→ **Document segment**:
-- Opening Marker --
Now, UNFPA projects that without urgent action the COVID-19 crisis could set back progress toward the elimination of gender-based violence by one-third, with an additional 13 million girls at risk of child marriage and another 2 million at risk of FGM/C by 2030. Save the Children’s projections suggest that globally, the impacts of COVID-19 in 2020 alone may already have put an additional half a million girls at risk of child marriage, raising the number of girls at risk of child marriage between now and 2025 to 61 million.

The crisis threatens hard won progress. Between 2000-2010 the world saw the steepest decline in child marriage rates since current records began. While much of this progress was driven by reductions in India, important initiatives like gender equality commitments under the Sustainable Development Goals and the AU Campaign to End Child Marriage in Africa have since paved the way for further progress. While these processes and national and community-level advocacy, including that led by women and girls’ organisations have seen important wins, global progress has plateaued in the past decade, with stark inequalities within and between countries. Countries affected by conflict and humanitarian crises remain particularly affected with ten of the twenty countries with the highest rates of child marriage considered fragile or extremely fragile states and twelve experiencing extreme humanitarian crises.

A decade of lost opportunities and the impacts of COVID-19 bring a new urgency to efforts to end child marriage and other forms of gender-based violence and violations of girls’ rights by 2030. The Generation Equality process, which will set the global agenda for gender equality for 2020-2025 was created to accelerate much needed progress through the creation of multisectoral Action Coalitions of champions for women and girls’ rights, to lead the development and implementation of blueprints for delivery. This global process has the potential to be a critical catalyst for change and must support ongoing national and community level efforts, including those led by women and girls’ networks and organisations. Save the Children’s recommends that global commitments to end child marriage and other forms of gender-based violence against girls:

  1. Make ending child marriage a critical priority under the Generation Equality blueprints with the aim of reducing global rates by 14% by 2025 to put the world on track to meet the SDG target to end this harmful practice by 2030.
-- Closing Marker --
→ **Data**:
-- Opening Marker --
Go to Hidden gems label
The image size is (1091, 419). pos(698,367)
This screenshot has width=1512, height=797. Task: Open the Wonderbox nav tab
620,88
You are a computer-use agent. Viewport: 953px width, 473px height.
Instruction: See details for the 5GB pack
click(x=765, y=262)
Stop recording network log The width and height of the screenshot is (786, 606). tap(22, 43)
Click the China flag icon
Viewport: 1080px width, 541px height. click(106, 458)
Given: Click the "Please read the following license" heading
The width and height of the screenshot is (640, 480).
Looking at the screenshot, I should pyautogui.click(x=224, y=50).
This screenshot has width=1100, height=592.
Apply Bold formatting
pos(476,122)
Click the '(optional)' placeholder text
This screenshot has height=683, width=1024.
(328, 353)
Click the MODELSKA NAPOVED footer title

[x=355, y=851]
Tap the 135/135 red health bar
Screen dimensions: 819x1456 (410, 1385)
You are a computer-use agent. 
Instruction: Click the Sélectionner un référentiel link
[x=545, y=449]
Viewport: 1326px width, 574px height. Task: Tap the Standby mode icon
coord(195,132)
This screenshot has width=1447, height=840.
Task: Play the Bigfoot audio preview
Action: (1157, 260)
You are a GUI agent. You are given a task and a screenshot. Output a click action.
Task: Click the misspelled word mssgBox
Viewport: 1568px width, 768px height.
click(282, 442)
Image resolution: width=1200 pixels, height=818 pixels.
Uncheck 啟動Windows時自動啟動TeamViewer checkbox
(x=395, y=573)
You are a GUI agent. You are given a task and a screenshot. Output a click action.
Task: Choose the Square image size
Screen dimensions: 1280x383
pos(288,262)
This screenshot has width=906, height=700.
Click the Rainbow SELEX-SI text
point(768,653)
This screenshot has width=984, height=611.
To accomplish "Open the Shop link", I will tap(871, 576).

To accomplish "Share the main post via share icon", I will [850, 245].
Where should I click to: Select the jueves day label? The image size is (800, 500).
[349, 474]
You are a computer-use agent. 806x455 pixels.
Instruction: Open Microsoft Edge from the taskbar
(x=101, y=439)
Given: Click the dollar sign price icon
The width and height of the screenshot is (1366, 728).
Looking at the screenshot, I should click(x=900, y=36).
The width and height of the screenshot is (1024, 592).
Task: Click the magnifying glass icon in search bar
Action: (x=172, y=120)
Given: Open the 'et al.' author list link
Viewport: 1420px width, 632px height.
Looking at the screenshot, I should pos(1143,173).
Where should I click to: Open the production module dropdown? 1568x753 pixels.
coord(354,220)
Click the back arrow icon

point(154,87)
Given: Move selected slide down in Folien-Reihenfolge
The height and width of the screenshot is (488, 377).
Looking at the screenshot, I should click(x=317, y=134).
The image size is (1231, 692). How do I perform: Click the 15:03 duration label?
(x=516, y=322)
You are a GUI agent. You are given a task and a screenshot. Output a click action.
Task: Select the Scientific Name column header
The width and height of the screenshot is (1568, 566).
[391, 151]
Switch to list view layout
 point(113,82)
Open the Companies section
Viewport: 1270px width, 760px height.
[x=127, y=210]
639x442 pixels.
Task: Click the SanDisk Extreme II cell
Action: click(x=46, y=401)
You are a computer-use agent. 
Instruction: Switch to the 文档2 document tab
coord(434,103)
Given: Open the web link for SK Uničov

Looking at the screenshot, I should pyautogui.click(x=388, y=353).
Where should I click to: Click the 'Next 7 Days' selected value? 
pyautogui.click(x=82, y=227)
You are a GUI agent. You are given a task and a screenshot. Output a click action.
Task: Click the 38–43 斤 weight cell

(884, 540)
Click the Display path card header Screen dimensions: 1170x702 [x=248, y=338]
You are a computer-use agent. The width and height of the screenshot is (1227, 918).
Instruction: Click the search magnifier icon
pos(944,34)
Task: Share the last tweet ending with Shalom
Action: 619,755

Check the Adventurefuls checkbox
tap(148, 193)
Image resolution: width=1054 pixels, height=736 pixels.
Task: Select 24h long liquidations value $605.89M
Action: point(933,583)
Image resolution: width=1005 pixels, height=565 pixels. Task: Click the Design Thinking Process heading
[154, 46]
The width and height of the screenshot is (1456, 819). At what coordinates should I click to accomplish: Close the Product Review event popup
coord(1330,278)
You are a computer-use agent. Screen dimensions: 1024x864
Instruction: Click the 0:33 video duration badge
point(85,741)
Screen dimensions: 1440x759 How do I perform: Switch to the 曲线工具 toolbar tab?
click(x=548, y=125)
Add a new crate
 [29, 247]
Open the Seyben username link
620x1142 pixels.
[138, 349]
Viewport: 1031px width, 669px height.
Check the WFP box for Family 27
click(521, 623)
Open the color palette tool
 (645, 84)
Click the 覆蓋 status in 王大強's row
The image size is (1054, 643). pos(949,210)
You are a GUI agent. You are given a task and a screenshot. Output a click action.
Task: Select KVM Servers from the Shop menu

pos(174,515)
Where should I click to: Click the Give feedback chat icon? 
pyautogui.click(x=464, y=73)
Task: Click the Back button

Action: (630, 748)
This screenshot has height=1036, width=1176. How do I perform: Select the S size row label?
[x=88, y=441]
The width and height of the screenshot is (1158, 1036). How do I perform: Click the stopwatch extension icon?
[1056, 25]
-- Closing Marker --
Copy out the entire passage above on COVID-19 and child marriage, word for word.

→ **Response**:
Now, UNFPA projects that without urgent action the COVID-19 crisis could set back progress toward the elimination of gender-based violence by one-third, with an additional 13 million girls at risk of child marriage and another 2 million at risk of FGM/C by 2030. Save the Children’s projections suggest that globally, the impacts of COVID-19 in 2020 alone may already have put an additional half a million girls at risk of child marriage, raising the number of girls at risk of child marriage between now and 2025 to 61 million.

The crisis threatens hard won progress. Between 2000-2010 the world saw the steepest decline in child marriage rates since current records began. While much of this progress was driven by reductions in India, important initiatives like gender equality commitments under the Sustainable Development Goals and the AU Campaign to End Child Marriage in Africa have since paved the way for further progress. While these processes and national and community-level advocacy, including that led by women and girls’ organisations have seen important wins, global progress has plateaued in the past decade, with stark inequalities within and between countries. Countries affected by conflict and humanitarian crises remain particularly affected with ten of the twenty countries with the highest rates of child marriage considered fragile or extremely fragile states and twelve experiencing extreme humanitarian crises.

A decade of lost opportunities and the impacts of COVID-19 bring a new urgency to efforts to end child marriage and other forms of gender-based violence and violations of girls’ rights by 2030. The Generation Equality process, which will set the global agenda for gender equality for 2020-2025 was created to accelerate much needed progress through the creation of multisectoral Action Coalitions of champions for women and girls’ rights, to lead the development and implementation of blueprints for delivery. This global process has the potential to be a critical catalyst for change and must support ongoing national and community level efforts, including those led by women and girls’ networks and organisations. Save the Children’s recommends that global commitments to end child marriage and other forms of gender-based violence against girls:

  1. Make ending child marriage a critical priority under the Generation Equality blueprints with the aim of reducing global rates by 14% by 2025 to put the world on track to meet the SDG target to end this harmful practice by 2030.